Entretanto, mi obsesión por la extraña oficina me estaba haciendo llegar tarde al curso perdiéndome así los jugosos cotilleos con los que nos obsequiaban los participantes pugnando por el protagonismo. Cuando entré aquel tercer día, la mosquita muerta sueca estaba en su apogeo, contando sin ningún sonrojo, en un italiano bastante pobre, su impactante historia: había venido a Italia por un chico de Pisa de quien se había enamorado mientras él hacía un Erasmus en Upsala. Había comenzado en Roma unas prácticas de la carrera que estudiaba, y se veían los fines de semana. Hasta que habían llegado las fatídicas vacaciones: «Durante las vacaciones soy venida aquí estar con él y mejorar italiano en curso, he podido coger un tren anterior que he reservado y soy llegada ansiosa al piso de Marco. Y allí he encontrado a él por cama con otra chica. Vuelvo Upsala, no ver más quiero italianos».
Espiaba el número 38 siempre que podía, trataba en vano de entender qué hacían los dos tipos que pasaban allí largas horas. Apenas hablaban entre ellos. Solo cogían el teléfono para salir a la calle en conversaciones, aparentemente privadas. No miraban ningún papel o pantalla. Recibían pocas visitas. Tampoco parecían acudir a ninguna reunión externa. Concluí que era una especie de “oficina de no hacer nada”.Una tapadera para alguna actividad ilícita, como blanqueo de capitales o movimientos bancarios opacos; quizá algo relacionado con la mafia.

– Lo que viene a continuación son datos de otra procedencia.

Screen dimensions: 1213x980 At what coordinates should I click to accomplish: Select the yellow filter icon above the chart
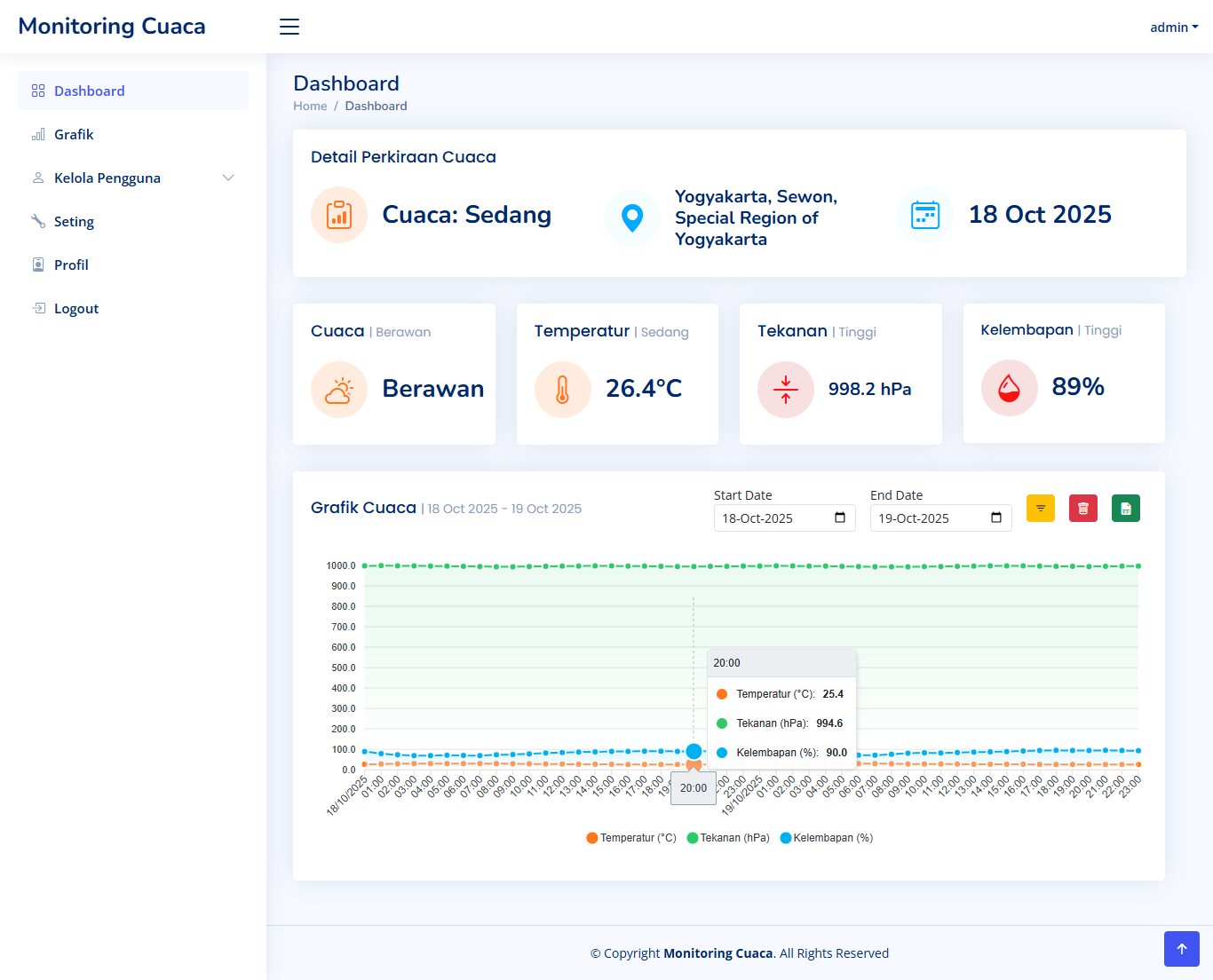point(1040,508)
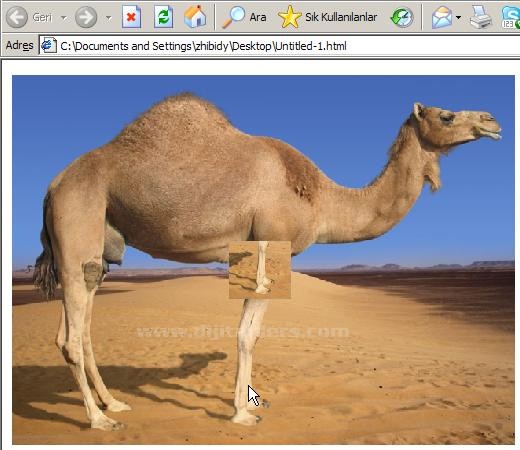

Vi que alguien me estaba observando en la distancia y, disimulando, caminé hacia la clase a tiempo de escuchar el exhaustivo discurso del ejecutivo galo, salpicado de subjuntivos que debía creer que evidenciaban un elevado nivel. «No quisiera que mi pareja viajara a Sierra Leona, aunque fuera la oportunidad del programa de cooperación del gobierno francés. Hubiera preferido que se quedara en Paris conmigo, que me hiciera las comidas que más me gustaran. Y que estemos siempre dispuestos a hacer el amor», soltó ante la atónita audiencia.
A la mañana siguiente, mi vigilancia en el portal del número 38 fue muy breve. En cuanto distinguí a los tipos que venían hacia mí, eché a correr al Instituto. Al llegar, el profesor me pidió que contara alguna experiencia personal. Por los papeles sobre mi mesa, debíamos estar con la voz pasiva. Me esforcé en aplicarla en todas las frases de un relato que mantuvo a la audiencia boquiabierta. «Cuando la puerta era mirada por mí, una pistola ha sido sentida en mi cuello y me he sido dicho que no fuera vuelto por allí si mi vida era querida que fuera vivida largamente».
Todo con mi marcado acento de Chamberí: La excepción que confirma la regla.